▸ **Document text**
WE CONFESS our failure
to live as Biblically faithful Christian peacebuilders
and to promote the counter culture of Jesus
in a society where cultures clash.
ACCORDINGLY, WE AFFIRM Christian peacebuilding
to be part of Christian discipleship
and reassert the Church’s calling
to pursue a peaceful and just society in our day
WE SEEK a more reconciled community
at peace with each other,
where friend and foe,
working together for the common good,
can experience healing
and the grace of our Lord Jesus Christ.
- Through the publication of Considering Grace: Presbyterians and the Troubles this denomination has, uniquely amongst political parties and other actors across civil society, opened itself up to scrutiny in how it dealt with the past. The stories contained within Considering Grace are told to facilitate healing and forgiveness within our congregations, but also to offer an opportunity to open up a discussion within wider society on dealing with the past.

▸ **Exercise A**
In the Presbyterian peacebuilding statement, rewrite everything from "WE CONFESS our" down to "where cultures clash.", replacing "peacebuilders" with "peacemakers".
▸ **Exercise B**
According to the Presbyterian peacebuilding statement, through which publication did the denomination open itself up to scrutiny in how it dealt with the past?

▸ **Information shown**
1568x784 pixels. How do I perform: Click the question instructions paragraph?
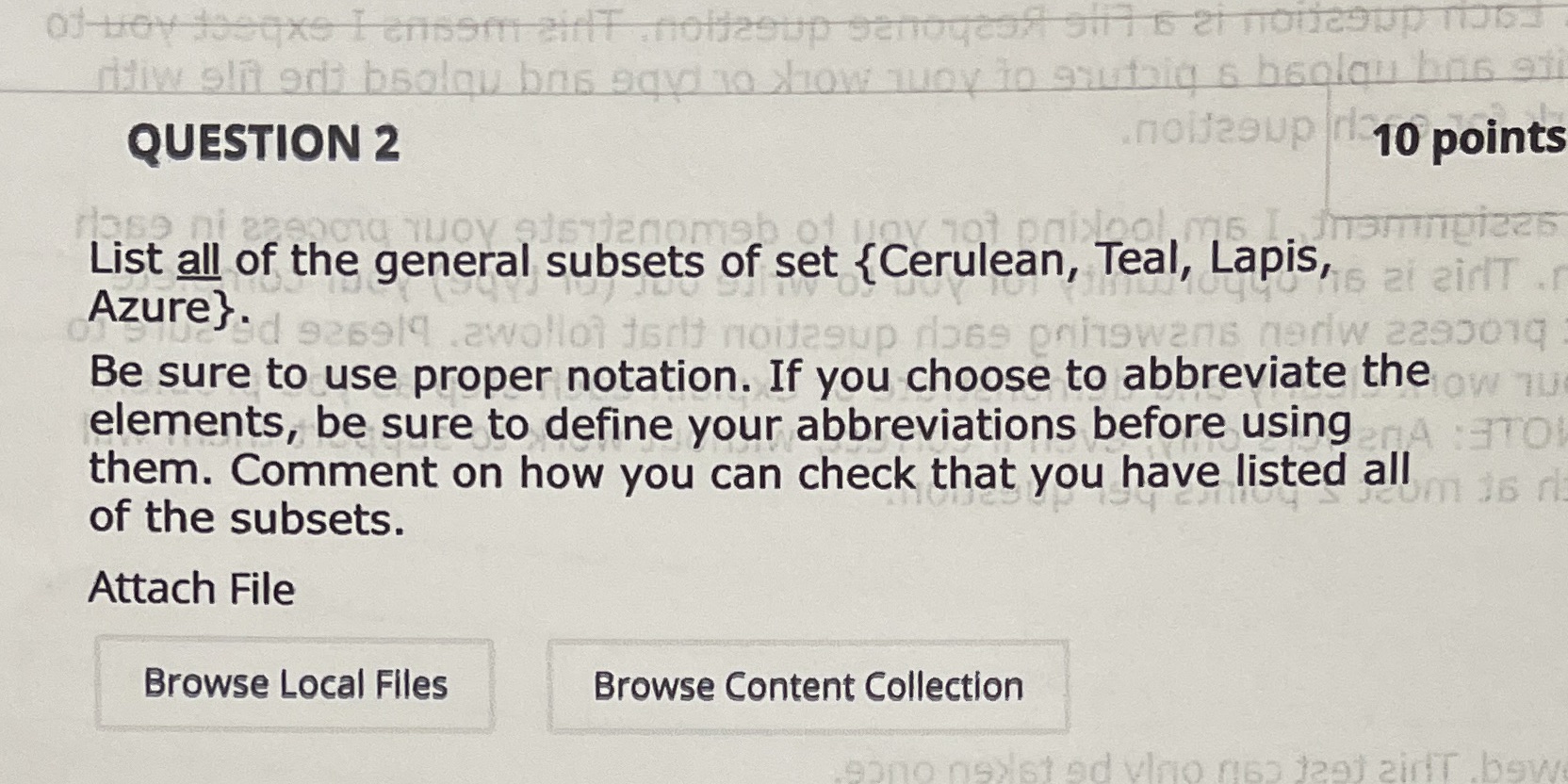(660, 443)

▸ **Response box A**
WE CONFESS our failure
to live as Biblically faithful Christian peacemakers
and to promote the counter culture of Jesus
in a society where cultures clash.

▸ **Response box B**
Considering Grace: Presbyterians and the Troubles